Member of the Chamber of Deputies
- In office 15 May 1926 – 6 June 1932
- Constituency: 19th Departamental Grouping

Personal details
- Born: 12 December 1891 Santiago, Chile
- Party: Liberal Party
- Spouse: Luz Astaburuaga
- Parent(s): Juan Orrego González Teresa Puelma Tupper
- Occupation: Lawyer, politician

= Jorge Orrego Puelma =

Chilean politician

Jorge Orrego Puelma (born 12 December 1891) was a Chilean lawyer and politician who served as a member of the Chamber of Deputies.

He was a member of the Society for Primary Education, the Bar Association, the Club de la Unión, and the Club Hípico.

==Early life and education==
He was born in Santiago, Chile, on 12 December 1891, the son of Juan Antonio Orrego González and Teresa Puelma Tupper.

He married Luz Astaburuaga.

He studied at the Instituto Nacional and at the Faculty of Law of the University of Chile. His thesis was entitled La nacionalidad, and he was admitted to the bar on 25 April 1913. He later pursued specialization courses in Public Finance at the Sorbonne in France.

==Professional career==
He served as secretary of sessions of the Senate from 1910 to 1913.

A civil lawyer specialized in commercial matters, he acted as legal counsel for Banco Francés e Italiano, Banco Francés de Chile, and Banco de la República.

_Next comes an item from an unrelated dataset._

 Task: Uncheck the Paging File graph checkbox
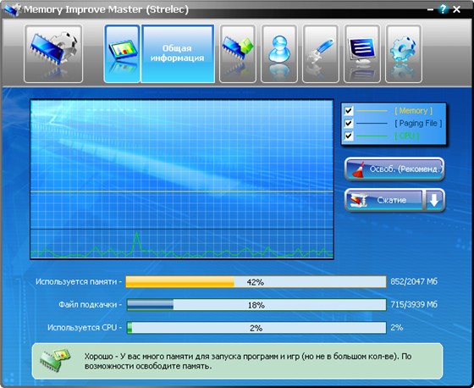tap(349, 123)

He took an active role in the study and debates surrounding the bill that created the Compañía Salitrera de Chile (COSACH). The Chamber's commission entrusted him with presenting the background and arguments in favor of approving the nitrate contract. COSACH was formally established on 20 March 1921.

Among other activities, he taught history in several night schools for workers.

==Political career==
He was a member of the Liberal Party and served as its treasurer for four years, later resigning from party membership.

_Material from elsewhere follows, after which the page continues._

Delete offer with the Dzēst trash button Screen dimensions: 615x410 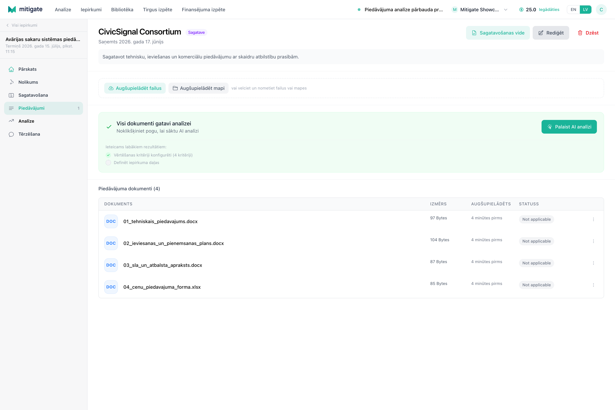(x=588, y=33)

He was elected deputy for the 19th Departamental Grouping of “Laja, Nacimiento and Mulchén” for the 1926–1930 legislative period, serving on the Permanent Commission of Finance and the Commission of Internal Police.

He was re-elected for the same constituency for the 1930–1934 period, serving on the Permanent Commission of Finance and on the Commission of Constitutional Reform and Regulations. His term ended prematurely following the revolutionary movement of 4 June 1932, which decreed the dissolution of Congress on 6 June.